Analysis of the histograms
The Ford histogram shows that the 0<P≤2000 interval has the highest frequency of 6. This tells us that there are a higher amount of Ford cars in these intervals than any other intervals for the Ford cars. The 5000<p≤9000 interval has the lowest frequency of 3. This tells us that the minority of Ford are priced between the £5000 to £9000 intervals. Overall this tells us that there are more cars priced between the £0 to £2000 intervals, which tells us the Ford cars are cheap.
The Fiat histogram shows us that the 0<P≤3000 has the highest frequency of 5. This tells us more Fiat cars are priced between the £0 and £3000 intervals. The 6000<p≤7000 intervals have the lowest frequency of 0, which tells us that no cars are priced in the highest intervals.
The Rover histogram shows us that the 0<P≤2000 intervals have the highest frequency of 6. This means that the majority of Rover cars are priced between those intervals. The 4000<p≤8000 and the 8000<p≤15000 intervals have the lowest frequency of 1, which tells us that the minority of Rover cars are in these intervals. In addition Rover has the most expensive car priced at £14,999.
The Vauxhall histogram shows us that the 3000<p≤6000 intervals have the highest frequency of 4. This means that the majority of cars are priced between these intervals. The 6000<p≤8000 intervals have the lowest frequency of 2. This tells us that the minority of Vauxhall cars are priced between these intervals. As a whole, Vauxhall cars are priced higher together as a group.
Conclusion:
In my investigation I have found that the age affects the second hand price the most since the correlation was strong and there were fewer outliers in the scatter graphs. This is followed by mileage as identical correlations were found and fewer outliers. The least most influential factor to the second hand price of the cars will be the engine size, as it had the most outliers and the graph correlations were not the same for each car make. This means that my hypothesis was incorrect because the mileage follows the age.

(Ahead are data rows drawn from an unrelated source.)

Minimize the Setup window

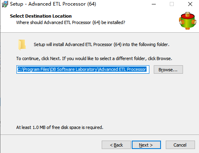pos(154,4)
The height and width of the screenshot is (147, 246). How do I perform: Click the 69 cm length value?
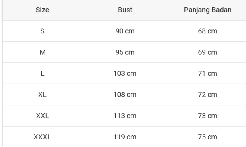[207, 52]
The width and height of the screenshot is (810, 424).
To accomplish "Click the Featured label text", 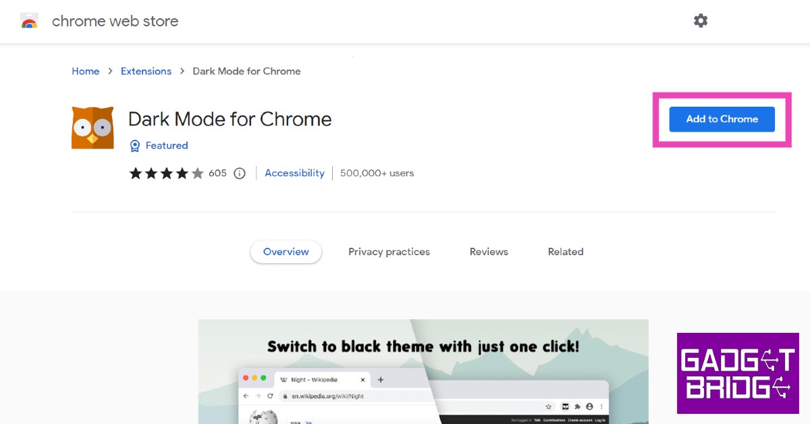I will point(167,146).
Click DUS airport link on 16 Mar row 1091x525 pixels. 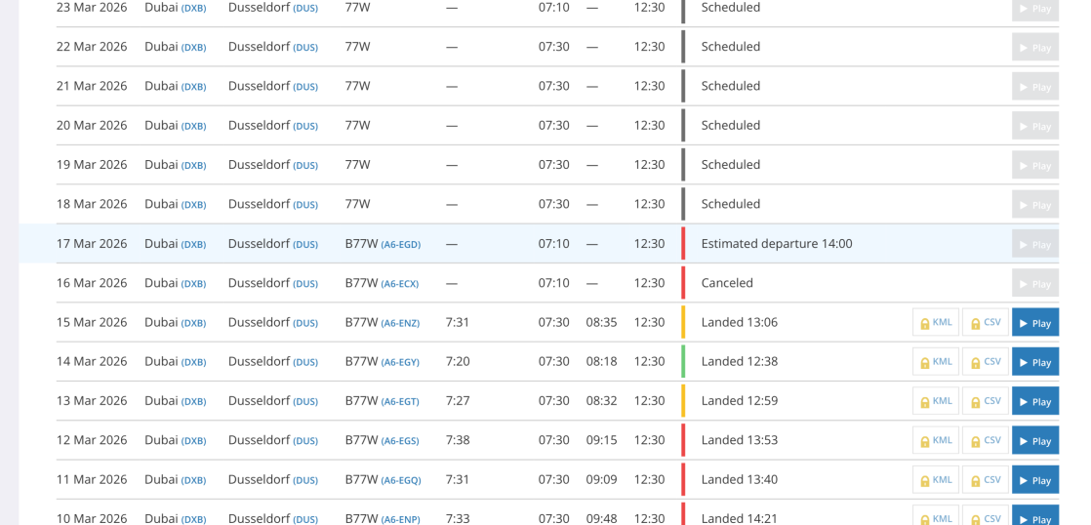click(x=305, y=284)
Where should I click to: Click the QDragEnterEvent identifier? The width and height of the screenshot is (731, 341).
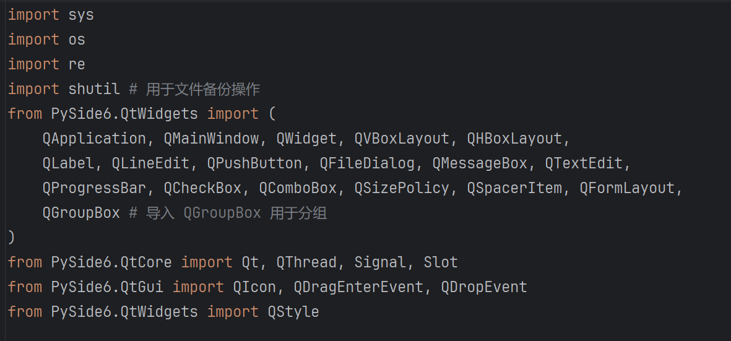click(358, 287)
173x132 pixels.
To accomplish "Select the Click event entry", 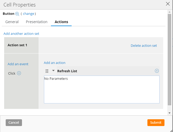I will click(12, 73).
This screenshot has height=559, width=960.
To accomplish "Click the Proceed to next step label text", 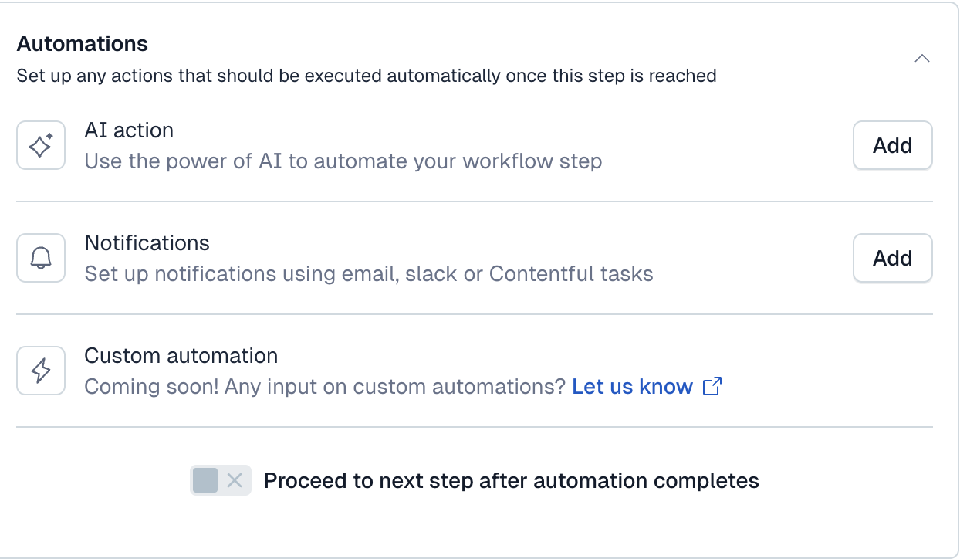I will click(511, 481).
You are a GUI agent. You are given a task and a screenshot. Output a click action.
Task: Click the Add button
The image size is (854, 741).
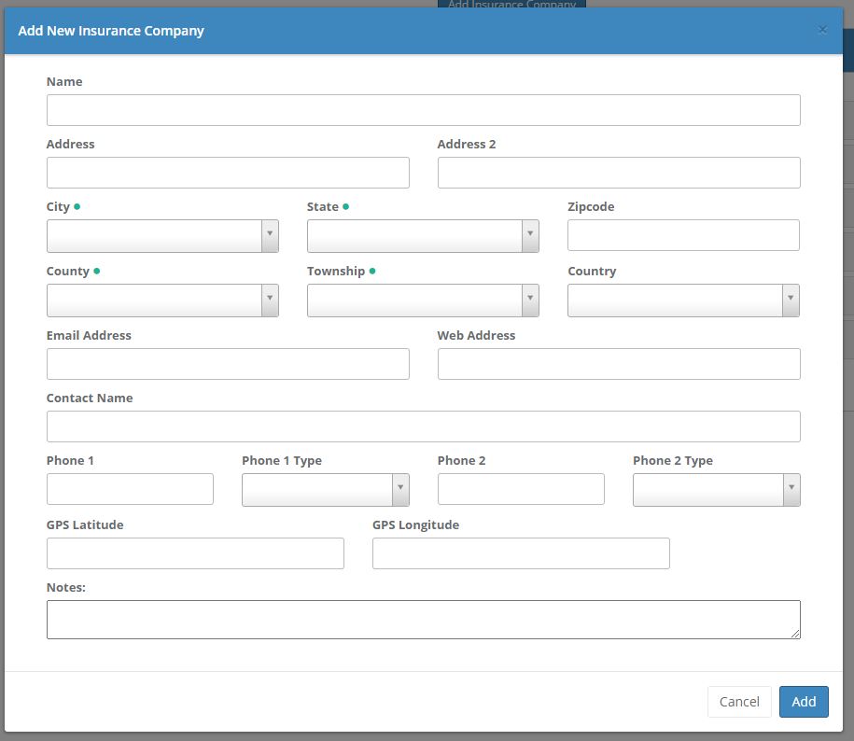803,702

If I had additional time I would have used standard deviation which measure the spread and results are more reliable. I also would have proved using coefficient of covariance that age is the factor that affects the second hand price the most. Coefficient of covariance or r gives a value which can terminate which factor is most important. If r = +1, this indicates the correlation is positive. If the value of r is close to +1 then that means the correlation is stronger that the value that is away from +1. The same thing is with -1 which indicates that the correlation is negative. So the closer the value of r is to -1, the stronger the negative correlation. I would’ve used this method to find the values of r for mileage, age and engine size for all four makes. This would have proved which factor influences the second hand price of a car the most.
If I had used more data for this investigation, then the results would have been more concise and reliable. Also, the gradients of the scatter graphs would have been clearer and so would the box plots.